Return every one of the rows below without changing a single word or character.
:: Records shown ::
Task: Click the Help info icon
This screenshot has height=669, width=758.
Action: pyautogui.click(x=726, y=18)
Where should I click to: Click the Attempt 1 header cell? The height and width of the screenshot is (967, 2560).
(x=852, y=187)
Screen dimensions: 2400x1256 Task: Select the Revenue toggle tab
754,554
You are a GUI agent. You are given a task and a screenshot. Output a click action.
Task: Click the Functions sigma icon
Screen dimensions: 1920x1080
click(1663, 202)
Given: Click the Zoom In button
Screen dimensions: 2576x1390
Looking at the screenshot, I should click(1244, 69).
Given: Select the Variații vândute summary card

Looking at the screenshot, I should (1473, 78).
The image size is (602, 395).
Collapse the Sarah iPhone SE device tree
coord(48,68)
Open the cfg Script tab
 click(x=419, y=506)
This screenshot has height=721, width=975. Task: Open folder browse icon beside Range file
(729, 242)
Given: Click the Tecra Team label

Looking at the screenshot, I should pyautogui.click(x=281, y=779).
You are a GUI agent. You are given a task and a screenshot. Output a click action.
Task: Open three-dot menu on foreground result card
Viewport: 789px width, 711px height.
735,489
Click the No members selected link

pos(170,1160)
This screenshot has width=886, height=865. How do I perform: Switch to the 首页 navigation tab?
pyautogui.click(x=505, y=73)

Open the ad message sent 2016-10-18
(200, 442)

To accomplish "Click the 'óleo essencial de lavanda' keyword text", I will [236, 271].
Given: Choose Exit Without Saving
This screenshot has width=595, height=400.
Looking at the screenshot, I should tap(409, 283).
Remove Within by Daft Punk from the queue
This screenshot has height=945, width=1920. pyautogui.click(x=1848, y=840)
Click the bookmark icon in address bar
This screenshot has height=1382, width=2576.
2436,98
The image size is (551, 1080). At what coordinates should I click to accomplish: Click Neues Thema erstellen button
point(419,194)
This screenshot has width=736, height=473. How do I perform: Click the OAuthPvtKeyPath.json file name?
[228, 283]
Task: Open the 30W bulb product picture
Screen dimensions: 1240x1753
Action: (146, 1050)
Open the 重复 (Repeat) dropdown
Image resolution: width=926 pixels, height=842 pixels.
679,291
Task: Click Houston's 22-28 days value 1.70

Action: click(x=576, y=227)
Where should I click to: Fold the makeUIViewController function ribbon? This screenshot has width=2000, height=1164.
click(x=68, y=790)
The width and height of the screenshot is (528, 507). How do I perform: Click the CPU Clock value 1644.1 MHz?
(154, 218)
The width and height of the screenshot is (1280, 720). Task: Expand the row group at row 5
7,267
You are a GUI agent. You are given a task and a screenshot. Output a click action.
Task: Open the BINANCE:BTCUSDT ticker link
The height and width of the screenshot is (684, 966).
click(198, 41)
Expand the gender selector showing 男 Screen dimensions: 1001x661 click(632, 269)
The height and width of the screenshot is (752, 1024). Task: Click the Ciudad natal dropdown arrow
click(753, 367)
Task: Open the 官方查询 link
:::
▸ **Solution to this problem**:
Task: Click the Help info icon
This screenshot has height=669, width=758.
Action: pyautogui.click(x=726, y=18)
Where should I click to: Click the Attempt 1 header cell? The height and width of the screenshot is (967, 2560).
(x=852, y=187)
Screen dimensions: 2400x1256 Task: Select the Revenue toggle tab
754,554
You are a GUI agent. You are given a task and a screenshot. Output a click action.
Task: Click the Functions sigma icon
Screen dimensions: 1920x1080
click(1663, 202)
Given: Click the Zoom In button
Screen dimensions: 2576x1390
Looking at the screenshot, I should click(1244, 69).
Given: Select the Variații vândute summary card

Looking at the screenshot, I should (1473, 78).
The image size is (602, 395).
Collapse the Sarah iPhone SE device tree
coord(48,68)
Open the cfg Script tab
 click(x=419, y=506)
This screenshot has height=721, width=975. Task: Open folder browse icon beside Range file
(729, 242)
Given: Click the Tecra Team label

Looking at the screenshot, I should pyautogui.click(x=281, y=779).
You are a GUI agent. You are given a task and a screenshot. Output a click action.
Task: Open three-dot menu on foreground result card
Viewport: 789px width, 711px height.
735,489
Click the No members selected link

pos(170,1160)
This screenshot has width=886, height=865. How do I perform: Switch to the 首页 navigation tab?
pyautogui.click(x=505, y=73)

Open the ad message sent 2016-10-18
(200, 442)

To accomplish "Click the 'óleo essencial de lavanda' keyword text", I will [236, 271].
Given: Choose Exit Without Saving
This screenshot has width=595, height=400.
Looking at the screenshot, I should tap(409, 283).
Remove Within by Daft Punk from the queue
This screenshot has height=945, width=1920. pyautogui.click(x=1848, y=840)
Click the bookmark icon in address bar
This screenshot has height=1382, width=2576.
2436,98
The image size is (551, 1080). At what coordinates should I click to accomplish: Click Neues Thema erstellen button
point(419,194)
This screenshot has width=736, height=473. How do I perform: Click the OAuthPvtKeyPath.json file name?
[228, 283]
Task: Open the 30W bulb product picture
Screen dimensions: 1240x1753
Action: (146, 1050)
Open the 重复 (Repeat) dropdown
Image resolution: width=926 pixels, height=842 pixels.
679,291
Task: Click Houston's 22-28 days value 1.70

Action: click(x=576, y=227)
Where should I click to: Fold the makeUIViewController function ribbon? This screenshot has width=2000, height=1164.
click(x=68, y=790)
The width and height of the screenshot is (528, 507). How do I perform: Click the CPU Clock value 1644.1 MHz?
(154, 218)
The width and height of the screenshot is (1280, 720). Task: Expand the row group at row 5
7,267
You are a GUI agent. You are given a task and a screenshot. Output a click action.
Task: Open the BINANCE:BTCUSDT ticker link
The height and width of the screenshot is (684, 966).
click(198, 41)
Expand the gender selector showing 男 Screen dimensions: 1001x661 click(632, 269)
The height and width of the screenshot is (752, 1024). Task: Click the Ciudad natal dropdown arrow
click(753, 367)
Task: Open the 官方查询 link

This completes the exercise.